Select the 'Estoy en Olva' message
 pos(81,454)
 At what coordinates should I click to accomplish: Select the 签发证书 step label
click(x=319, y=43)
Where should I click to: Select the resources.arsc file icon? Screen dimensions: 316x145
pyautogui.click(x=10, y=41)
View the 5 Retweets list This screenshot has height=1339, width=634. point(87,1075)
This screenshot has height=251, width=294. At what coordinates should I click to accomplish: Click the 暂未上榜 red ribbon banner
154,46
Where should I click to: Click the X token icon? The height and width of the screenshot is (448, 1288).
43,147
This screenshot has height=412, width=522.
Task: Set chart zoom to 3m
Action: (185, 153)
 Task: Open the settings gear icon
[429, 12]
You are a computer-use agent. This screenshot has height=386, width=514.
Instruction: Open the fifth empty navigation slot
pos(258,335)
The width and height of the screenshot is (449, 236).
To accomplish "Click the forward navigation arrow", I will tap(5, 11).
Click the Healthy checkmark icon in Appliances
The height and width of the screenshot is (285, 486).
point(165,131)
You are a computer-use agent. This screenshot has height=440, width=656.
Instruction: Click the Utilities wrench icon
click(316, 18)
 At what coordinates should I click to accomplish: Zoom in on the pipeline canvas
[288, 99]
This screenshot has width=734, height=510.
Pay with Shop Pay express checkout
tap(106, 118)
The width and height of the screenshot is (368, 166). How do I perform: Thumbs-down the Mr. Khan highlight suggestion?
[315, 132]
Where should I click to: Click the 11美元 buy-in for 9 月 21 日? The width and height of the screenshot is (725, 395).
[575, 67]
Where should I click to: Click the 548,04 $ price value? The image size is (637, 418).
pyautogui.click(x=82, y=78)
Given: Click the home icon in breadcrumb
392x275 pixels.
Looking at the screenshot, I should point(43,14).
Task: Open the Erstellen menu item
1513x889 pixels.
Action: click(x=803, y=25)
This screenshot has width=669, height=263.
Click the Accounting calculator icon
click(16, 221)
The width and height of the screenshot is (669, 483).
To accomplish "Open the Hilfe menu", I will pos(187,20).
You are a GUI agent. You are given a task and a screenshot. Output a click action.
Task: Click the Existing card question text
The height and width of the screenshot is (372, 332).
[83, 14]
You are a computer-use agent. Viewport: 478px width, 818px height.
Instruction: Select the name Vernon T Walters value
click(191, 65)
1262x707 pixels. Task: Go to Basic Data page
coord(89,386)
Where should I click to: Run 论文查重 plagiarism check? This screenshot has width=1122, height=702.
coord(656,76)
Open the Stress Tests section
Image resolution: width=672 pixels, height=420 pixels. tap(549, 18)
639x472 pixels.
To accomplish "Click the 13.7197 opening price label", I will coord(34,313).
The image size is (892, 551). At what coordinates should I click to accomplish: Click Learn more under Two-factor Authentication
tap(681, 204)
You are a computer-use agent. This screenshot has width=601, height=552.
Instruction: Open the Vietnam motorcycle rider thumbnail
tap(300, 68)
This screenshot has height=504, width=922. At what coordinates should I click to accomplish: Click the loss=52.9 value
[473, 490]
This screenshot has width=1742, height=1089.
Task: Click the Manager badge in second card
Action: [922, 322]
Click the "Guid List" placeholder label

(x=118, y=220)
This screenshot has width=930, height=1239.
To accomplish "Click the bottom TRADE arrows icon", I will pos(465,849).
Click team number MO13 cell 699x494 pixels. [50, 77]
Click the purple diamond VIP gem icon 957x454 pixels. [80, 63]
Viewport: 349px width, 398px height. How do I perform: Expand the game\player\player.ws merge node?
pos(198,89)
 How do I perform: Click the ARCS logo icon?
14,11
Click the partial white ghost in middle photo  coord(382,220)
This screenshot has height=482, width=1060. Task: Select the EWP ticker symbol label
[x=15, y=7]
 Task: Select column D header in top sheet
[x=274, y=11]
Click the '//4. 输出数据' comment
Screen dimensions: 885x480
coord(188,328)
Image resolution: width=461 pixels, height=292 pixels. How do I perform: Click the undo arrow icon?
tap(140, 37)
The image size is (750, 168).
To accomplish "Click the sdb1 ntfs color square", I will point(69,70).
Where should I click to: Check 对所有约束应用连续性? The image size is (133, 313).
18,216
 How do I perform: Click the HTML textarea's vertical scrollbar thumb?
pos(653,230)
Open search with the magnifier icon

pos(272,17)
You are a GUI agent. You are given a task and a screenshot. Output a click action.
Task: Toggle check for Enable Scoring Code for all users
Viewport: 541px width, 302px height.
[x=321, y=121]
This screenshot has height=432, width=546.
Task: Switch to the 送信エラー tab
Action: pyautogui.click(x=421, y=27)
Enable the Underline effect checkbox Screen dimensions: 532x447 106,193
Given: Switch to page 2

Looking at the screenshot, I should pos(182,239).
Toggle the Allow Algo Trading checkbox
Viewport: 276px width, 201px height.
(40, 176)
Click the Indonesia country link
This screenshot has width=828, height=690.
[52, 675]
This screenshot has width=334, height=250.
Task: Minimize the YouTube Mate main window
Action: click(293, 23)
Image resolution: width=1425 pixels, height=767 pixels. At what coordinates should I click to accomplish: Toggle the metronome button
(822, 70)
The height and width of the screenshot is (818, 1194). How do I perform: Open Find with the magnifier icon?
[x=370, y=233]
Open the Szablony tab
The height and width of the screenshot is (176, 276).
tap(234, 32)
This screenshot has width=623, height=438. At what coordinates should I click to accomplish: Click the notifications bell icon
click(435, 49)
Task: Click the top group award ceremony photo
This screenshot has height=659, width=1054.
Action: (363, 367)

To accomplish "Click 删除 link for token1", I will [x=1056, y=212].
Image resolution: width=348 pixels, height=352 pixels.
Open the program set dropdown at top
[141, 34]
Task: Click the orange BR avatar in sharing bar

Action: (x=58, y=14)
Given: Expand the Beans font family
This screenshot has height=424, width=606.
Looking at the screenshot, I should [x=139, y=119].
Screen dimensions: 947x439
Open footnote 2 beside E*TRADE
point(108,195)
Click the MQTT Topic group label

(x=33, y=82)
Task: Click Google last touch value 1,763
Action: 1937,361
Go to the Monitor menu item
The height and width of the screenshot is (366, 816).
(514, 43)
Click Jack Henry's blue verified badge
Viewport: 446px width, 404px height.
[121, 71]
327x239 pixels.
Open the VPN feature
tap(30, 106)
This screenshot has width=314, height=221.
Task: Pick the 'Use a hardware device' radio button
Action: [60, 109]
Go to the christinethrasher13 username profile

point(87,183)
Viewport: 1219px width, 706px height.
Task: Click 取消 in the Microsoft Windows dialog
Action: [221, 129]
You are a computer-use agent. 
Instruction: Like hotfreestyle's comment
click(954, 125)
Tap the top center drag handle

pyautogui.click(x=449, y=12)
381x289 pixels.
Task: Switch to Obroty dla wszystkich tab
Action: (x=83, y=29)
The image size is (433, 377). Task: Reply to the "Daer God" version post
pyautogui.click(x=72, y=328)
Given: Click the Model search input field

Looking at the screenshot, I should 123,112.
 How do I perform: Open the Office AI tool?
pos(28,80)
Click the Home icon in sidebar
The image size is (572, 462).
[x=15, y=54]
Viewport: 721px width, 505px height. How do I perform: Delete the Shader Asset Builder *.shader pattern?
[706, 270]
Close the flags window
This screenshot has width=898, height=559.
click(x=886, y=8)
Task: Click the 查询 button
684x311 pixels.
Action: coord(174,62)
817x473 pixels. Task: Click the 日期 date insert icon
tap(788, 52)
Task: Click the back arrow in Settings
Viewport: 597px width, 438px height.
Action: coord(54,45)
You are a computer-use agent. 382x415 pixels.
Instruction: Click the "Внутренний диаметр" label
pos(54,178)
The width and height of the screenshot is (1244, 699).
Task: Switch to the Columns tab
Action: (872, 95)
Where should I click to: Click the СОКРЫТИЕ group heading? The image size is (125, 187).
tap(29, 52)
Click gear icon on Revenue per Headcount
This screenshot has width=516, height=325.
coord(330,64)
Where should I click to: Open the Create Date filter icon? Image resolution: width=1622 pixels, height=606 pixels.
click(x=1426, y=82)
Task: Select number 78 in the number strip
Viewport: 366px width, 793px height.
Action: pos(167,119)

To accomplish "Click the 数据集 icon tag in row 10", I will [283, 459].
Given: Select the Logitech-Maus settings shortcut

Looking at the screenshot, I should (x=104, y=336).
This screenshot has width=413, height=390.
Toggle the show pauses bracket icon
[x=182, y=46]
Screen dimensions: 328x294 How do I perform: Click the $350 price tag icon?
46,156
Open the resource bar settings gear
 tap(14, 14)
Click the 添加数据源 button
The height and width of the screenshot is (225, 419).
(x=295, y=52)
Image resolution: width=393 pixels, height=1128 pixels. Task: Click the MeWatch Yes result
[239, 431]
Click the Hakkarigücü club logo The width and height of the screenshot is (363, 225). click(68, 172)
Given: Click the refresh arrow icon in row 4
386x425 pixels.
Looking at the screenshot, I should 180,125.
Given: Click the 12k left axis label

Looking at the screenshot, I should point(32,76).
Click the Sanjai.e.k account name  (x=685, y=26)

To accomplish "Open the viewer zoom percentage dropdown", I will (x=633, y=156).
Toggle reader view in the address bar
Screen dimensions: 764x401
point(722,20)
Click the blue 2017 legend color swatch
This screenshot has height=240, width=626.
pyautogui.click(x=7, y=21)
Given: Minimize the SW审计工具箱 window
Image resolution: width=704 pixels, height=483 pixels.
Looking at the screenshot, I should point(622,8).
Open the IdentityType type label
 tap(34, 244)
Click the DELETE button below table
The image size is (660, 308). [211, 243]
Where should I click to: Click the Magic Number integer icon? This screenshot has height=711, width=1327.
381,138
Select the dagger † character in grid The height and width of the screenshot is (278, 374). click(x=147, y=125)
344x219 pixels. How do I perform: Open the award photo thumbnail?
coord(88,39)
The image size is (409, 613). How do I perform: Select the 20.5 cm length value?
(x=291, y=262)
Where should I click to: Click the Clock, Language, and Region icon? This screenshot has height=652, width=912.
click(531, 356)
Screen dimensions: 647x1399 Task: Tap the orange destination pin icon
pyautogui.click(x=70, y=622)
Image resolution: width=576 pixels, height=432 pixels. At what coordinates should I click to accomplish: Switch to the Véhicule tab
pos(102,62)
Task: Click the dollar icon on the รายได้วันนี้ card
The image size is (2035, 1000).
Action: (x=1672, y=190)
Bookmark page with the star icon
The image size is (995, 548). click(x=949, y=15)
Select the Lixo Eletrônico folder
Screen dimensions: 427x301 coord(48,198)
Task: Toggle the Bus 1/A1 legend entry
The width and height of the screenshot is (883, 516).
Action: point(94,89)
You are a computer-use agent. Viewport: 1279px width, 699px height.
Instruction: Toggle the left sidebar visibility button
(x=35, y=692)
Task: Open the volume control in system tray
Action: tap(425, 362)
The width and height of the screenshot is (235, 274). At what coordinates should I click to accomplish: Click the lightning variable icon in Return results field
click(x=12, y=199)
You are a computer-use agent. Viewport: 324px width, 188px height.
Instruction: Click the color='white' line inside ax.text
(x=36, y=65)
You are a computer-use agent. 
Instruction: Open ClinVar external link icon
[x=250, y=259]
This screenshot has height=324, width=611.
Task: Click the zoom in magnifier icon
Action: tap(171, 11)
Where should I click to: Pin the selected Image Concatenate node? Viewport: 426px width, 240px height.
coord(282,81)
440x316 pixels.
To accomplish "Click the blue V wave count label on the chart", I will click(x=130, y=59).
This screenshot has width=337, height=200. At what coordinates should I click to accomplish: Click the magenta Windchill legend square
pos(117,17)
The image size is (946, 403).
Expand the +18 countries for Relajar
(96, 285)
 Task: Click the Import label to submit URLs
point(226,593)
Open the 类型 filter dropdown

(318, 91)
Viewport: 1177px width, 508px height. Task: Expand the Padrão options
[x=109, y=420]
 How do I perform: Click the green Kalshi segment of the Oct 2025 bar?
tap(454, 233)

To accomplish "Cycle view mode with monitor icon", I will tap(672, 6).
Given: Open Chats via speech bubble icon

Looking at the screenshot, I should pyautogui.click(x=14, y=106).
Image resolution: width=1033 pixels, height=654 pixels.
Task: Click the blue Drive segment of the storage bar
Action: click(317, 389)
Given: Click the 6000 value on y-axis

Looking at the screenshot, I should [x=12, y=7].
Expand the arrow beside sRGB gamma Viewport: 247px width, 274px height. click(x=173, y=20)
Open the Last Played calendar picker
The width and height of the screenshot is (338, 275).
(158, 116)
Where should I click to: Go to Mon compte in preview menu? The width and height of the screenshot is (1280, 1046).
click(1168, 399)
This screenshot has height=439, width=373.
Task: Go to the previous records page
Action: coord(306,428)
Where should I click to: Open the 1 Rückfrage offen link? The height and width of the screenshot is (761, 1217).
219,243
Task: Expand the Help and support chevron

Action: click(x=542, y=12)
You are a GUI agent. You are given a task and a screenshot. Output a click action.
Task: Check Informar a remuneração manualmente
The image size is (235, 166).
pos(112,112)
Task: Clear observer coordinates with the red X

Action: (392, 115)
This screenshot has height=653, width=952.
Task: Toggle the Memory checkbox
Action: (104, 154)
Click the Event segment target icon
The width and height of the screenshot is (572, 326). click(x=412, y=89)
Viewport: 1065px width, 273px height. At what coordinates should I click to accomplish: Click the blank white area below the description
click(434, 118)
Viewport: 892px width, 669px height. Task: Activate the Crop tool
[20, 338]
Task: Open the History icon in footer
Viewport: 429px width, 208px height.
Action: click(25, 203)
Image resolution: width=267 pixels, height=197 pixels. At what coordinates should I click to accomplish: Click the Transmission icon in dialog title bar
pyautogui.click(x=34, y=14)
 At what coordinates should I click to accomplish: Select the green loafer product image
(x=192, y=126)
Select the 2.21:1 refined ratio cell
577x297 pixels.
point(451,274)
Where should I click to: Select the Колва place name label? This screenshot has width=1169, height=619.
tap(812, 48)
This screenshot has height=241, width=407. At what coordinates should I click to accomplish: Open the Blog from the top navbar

→ WHAT TO PRODUCE
Going back over the entries above, copy word for word every line from the one that has "The image size is (235, 166)." on through the one that has "Select the 2.21:1 refined ratio cell".

→ OUTPUT FOR THIS TASK
The image size is (235, 166).
pos(112,112)
Task: Clear observer coordinates with the red X

Action: (392, 115)
This screenshot has height=653, width=952.
Task: Toggle the Memory checkbox
Action: (104, 154)
Click the Event segment target icon
The width and height of the screenshot is (572, 326). click(x=412, y=89)
Viewport: 1065px width, 273px height. At what coordinates should I click to accomplish: Click the blank white area below the description
click(434, 118)
Viewport: 892px width, 669px height. Task: Activate the Crop tool
[20, 338]
Task: Open the History icon in footer
Viewport: 429px width, 208px height.
Action: click(25, 203)
Image resolution: width=267 pixels, height=197 pixels. At what coordinates should I click to accomplish: Click the Transmission icon in dialog title bar
pyautogui.click(x=34, y=14)
 At what coordinates should I click to accomplish: Select the green loafer product image
(x=192, y=126)
Select the 2.21:1 refined ratio cell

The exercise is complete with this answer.